Awareness seen as key in addressing child suicide, opioid abuse

Awareness seen as key in addressing child suicide, opioid abuse

MERRILLVILLE — If Dr. Sudhish Chandra wanted his audience to leave the Indian Medical Association of Northwest Indiana’s Child Suicide and Opioid Crisis Prevention Fair with one message, it could be summed up in four letters — ASHA.

Asha is the Hindi word for hope, but the letters also stand for awareness, support, help and action.

Prior to a candlelight vigil Friday at the Indian American Cultural Center, four children holding those letters joined parents of suicide victims onstage. With lights out in the cultural center, participants held luminaries while observing a 30-second moment of silence.

The luminaries had a purple tinge, reflecting mental health awareness.

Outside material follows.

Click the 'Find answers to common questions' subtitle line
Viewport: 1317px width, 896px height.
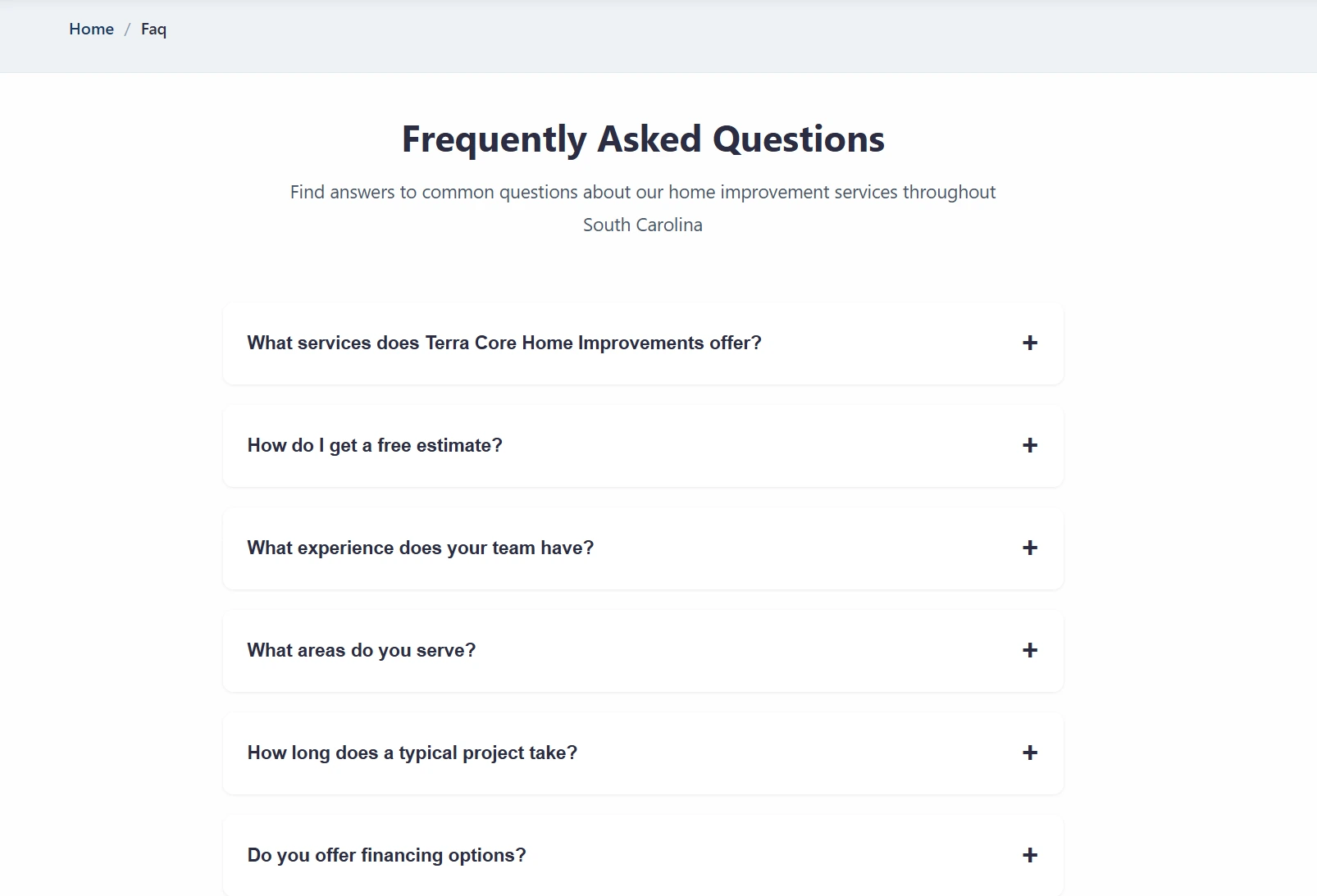tap(643, 193)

“This vigil makes us remember what we lost but never forgot,” Chandra, a neonatologist and IMA president, said. “If we all connect tonight, we can tackle this.”

The evening event brought together representatives from the medical, legal, mental health and legislative communities to address child suicide and opioid overdoses.

Noting that opioid abuse and suicide claim 130 lives daily, Chandra said, “Awareness is the key. This event hopes to spread education and bring resources closer to the community.”

Chandra said according to the Indiana Department of Health, 1,852 Hoosiers died from drug overdose in 2017, with about two-thirds of those fatalities due to opioids. Opioids are a class of drugs that include heroin, fentanyl and pain relievers such as oxycodone, hydrocodone and cocaine.